======== Information shown ========
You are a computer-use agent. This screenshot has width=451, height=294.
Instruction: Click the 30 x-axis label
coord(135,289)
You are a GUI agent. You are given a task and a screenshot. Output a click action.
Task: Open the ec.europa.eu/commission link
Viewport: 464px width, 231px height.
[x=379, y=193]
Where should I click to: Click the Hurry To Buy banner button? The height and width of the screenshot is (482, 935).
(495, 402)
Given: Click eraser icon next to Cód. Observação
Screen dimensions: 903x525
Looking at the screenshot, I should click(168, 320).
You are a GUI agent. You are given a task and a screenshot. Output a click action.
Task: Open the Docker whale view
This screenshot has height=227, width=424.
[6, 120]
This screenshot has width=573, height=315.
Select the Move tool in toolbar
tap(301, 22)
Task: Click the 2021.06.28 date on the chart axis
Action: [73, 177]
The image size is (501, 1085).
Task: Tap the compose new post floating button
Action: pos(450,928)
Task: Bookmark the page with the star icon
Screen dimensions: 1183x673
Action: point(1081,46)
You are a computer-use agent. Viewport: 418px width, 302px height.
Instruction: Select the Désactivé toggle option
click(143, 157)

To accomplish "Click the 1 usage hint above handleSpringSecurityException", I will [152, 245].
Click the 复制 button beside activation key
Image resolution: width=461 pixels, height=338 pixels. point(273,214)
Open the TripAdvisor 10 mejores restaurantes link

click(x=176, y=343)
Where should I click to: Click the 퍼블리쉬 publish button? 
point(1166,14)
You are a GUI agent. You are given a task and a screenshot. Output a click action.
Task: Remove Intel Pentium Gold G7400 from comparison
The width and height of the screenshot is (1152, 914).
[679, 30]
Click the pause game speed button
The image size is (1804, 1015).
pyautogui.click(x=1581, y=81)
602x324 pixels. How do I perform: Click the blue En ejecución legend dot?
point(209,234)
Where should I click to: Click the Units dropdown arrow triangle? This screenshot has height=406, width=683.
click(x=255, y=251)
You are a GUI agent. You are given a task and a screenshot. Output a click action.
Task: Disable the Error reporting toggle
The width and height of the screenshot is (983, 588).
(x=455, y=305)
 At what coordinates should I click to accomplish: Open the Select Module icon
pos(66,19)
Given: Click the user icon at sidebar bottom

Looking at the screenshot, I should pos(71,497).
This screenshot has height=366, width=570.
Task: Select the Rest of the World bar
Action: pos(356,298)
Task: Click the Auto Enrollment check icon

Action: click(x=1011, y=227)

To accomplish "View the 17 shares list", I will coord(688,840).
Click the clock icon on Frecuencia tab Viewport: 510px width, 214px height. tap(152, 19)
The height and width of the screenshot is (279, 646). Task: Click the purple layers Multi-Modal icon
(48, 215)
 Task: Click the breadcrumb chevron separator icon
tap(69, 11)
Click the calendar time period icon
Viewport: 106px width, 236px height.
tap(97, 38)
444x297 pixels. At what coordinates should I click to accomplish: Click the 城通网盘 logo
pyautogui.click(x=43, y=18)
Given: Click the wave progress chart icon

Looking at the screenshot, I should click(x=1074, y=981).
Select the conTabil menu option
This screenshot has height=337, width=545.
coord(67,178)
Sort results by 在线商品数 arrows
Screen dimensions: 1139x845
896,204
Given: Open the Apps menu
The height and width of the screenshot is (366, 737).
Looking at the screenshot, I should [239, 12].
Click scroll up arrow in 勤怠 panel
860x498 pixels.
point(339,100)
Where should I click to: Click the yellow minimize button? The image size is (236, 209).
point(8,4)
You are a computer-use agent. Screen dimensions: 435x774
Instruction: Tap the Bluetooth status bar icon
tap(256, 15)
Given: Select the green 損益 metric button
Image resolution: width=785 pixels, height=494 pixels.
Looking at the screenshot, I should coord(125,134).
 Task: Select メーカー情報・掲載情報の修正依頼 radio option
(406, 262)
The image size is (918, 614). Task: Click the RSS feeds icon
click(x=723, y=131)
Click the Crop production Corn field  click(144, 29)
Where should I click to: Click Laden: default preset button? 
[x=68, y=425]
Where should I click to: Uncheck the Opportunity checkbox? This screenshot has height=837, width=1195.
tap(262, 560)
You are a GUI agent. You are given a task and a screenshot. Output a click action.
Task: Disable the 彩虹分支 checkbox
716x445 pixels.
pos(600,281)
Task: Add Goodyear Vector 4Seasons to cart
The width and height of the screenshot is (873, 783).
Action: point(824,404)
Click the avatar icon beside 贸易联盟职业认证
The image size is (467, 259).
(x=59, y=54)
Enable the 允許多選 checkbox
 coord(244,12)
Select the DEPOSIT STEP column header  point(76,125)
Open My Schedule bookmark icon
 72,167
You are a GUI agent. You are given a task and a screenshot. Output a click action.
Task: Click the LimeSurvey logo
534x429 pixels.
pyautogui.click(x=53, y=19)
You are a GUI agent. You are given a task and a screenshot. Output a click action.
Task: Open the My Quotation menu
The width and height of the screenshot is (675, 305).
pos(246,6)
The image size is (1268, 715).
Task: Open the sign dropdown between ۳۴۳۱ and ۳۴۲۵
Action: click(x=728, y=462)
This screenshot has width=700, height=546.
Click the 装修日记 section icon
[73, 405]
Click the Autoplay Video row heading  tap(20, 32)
========
• **Problem**
Give an exact copy of every line from the one holding "The width and height of the screenshot is (675, 305)." through the end of the records, both included, and no other lines.

• **Exercise answer**
The width and height of the screenshot is (675, 305).
pos(246,6)
The image size is (1268, 715).
Task: Open the sign dropdown between ۳۴۳۱ and ۳۴۲۵
Action: click(x=728, y=462)
This screenshot has width=700, height=546.
Click the 装修日记 section icon
[73, 405]
Click the Autoplay Video row heading  tap(20, 32)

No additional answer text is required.